Look through the data below and work out how many lines contain the string "Select". Give the number alone.

## Provided data
=== Begin Enclosure ===

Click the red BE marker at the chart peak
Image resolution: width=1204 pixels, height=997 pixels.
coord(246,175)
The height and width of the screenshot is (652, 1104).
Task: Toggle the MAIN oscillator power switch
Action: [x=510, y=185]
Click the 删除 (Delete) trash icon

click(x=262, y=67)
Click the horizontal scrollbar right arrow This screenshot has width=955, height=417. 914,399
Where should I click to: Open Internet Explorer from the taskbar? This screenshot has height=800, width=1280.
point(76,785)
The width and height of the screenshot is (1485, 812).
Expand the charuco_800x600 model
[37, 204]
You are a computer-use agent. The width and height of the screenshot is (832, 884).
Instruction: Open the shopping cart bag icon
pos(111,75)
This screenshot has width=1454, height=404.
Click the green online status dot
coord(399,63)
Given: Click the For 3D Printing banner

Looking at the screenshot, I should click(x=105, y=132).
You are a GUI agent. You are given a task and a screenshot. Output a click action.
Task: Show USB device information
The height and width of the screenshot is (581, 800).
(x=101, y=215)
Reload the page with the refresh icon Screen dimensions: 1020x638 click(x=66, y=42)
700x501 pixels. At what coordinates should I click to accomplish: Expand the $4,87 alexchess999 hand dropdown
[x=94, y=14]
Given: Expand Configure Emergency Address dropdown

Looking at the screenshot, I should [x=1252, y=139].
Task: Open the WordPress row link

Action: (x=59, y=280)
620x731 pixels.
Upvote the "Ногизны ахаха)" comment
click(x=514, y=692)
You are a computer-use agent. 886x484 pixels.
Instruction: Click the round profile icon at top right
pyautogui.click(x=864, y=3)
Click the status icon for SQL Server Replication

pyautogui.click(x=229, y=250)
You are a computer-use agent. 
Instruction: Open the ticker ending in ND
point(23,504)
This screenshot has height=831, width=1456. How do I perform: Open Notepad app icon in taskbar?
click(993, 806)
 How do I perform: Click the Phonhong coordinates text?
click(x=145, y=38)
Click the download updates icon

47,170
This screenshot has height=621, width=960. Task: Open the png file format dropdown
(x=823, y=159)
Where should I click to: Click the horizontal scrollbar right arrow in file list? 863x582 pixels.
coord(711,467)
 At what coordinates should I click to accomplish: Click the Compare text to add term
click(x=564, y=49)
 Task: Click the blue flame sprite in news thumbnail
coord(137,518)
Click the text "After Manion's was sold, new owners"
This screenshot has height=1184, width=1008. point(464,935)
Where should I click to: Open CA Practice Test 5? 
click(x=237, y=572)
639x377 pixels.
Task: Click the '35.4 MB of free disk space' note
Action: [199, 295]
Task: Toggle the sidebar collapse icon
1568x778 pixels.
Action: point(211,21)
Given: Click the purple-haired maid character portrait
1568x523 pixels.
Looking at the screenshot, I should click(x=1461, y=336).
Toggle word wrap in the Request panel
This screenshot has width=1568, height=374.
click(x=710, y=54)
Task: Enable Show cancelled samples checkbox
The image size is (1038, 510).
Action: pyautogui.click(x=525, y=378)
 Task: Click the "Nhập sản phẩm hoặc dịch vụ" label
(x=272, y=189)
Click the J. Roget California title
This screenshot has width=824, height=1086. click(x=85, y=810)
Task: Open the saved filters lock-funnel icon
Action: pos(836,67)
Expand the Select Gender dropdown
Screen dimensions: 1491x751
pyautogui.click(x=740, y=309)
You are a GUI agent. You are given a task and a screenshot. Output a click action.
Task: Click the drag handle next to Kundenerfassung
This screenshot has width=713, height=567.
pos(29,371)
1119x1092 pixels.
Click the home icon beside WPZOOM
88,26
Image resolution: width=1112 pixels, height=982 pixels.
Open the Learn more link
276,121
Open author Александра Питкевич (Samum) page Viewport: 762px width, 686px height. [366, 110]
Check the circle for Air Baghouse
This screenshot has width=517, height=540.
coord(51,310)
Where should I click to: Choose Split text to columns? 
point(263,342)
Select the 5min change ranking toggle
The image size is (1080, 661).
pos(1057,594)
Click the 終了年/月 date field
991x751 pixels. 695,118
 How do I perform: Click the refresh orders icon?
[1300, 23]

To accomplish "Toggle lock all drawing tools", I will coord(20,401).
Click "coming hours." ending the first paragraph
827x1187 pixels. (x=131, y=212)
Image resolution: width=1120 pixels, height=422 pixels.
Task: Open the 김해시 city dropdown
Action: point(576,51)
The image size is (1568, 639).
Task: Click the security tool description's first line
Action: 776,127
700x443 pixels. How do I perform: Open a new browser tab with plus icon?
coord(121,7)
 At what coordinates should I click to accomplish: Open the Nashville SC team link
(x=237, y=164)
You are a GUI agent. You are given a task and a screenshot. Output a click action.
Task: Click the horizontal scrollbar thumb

=== End Enclosure ===

## Answer space
2